AIM: Copy the rows verbatim, from the first one through the line that contains "Action: (367, 71)", inclusive.

Click-target data:

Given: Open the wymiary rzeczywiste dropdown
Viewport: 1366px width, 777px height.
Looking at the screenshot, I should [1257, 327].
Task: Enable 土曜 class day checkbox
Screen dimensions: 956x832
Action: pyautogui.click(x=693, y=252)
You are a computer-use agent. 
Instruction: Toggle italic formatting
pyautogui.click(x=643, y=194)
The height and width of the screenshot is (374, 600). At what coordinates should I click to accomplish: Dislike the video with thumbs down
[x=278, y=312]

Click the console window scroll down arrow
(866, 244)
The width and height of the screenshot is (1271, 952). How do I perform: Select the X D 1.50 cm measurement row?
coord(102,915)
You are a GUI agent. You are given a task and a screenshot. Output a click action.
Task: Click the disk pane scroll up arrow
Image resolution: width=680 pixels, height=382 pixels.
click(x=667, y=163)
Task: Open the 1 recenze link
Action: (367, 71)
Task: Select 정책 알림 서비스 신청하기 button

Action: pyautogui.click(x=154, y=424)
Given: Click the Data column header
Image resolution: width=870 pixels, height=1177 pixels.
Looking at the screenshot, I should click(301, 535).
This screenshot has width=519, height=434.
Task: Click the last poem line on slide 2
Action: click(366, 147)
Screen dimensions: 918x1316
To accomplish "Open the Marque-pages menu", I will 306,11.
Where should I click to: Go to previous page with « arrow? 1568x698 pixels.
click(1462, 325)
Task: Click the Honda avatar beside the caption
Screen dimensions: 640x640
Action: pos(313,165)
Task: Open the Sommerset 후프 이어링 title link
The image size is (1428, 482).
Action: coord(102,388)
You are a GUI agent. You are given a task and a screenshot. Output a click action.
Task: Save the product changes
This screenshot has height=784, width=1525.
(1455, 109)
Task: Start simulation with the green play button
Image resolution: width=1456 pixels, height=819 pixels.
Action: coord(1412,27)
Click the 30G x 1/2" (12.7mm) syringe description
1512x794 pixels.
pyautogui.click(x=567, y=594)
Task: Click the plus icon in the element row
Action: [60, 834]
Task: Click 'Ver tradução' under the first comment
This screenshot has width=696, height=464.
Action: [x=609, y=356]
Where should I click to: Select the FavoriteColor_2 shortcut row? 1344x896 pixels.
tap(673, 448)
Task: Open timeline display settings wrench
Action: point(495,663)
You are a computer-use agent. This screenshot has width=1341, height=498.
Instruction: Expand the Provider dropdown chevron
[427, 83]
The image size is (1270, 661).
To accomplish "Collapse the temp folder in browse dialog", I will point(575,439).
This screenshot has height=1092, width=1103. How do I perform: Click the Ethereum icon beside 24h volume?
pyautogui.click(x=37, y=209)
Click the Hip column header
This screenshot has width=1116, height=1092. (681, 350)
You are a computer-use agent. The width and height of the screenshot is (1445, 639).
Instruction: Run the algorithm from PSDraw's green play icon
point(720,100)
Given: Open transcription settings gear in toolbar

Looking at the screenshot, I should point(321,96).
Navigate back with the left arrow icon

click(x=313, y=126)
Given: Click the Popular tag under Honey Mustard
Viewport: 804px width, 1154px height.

FINISHED TASK:
Given: Open the wymiary rzeczywiste dropdown
Viewport: 1366px width, 777px height.
Looking at the screenshot, I should [1257, 327].
Task: Enable 土曜 class day checkbox
Screen dimensions: 956x832
Action: pyautogui.click(x=693, y=252)
You are a computer-use agent. 
Instruction: Toggle italic formatting
pyautogui.click(x=643, y=194)
The height and width of the screenshot is (374, 600). At what coordinates should I click to accomplish: Dislike the video with thumbs down
[x=278, y=312]

Click the console window scroll down arrow
(866, 244)
The width and height of the screenshot is (1271, 952). How do I perform: Select the X D 1.50 cm measurement row?
coord(102,915)
You are a GUI agent. You are given a task and a screenshot. Output a click action.
Task: Click the disk pane scroll up arrow
Image resolution: width=680 pixels, height=382 pixels.
click(x=667, y=163)
Task: Open the 1 recenze link
Action: (367, 71)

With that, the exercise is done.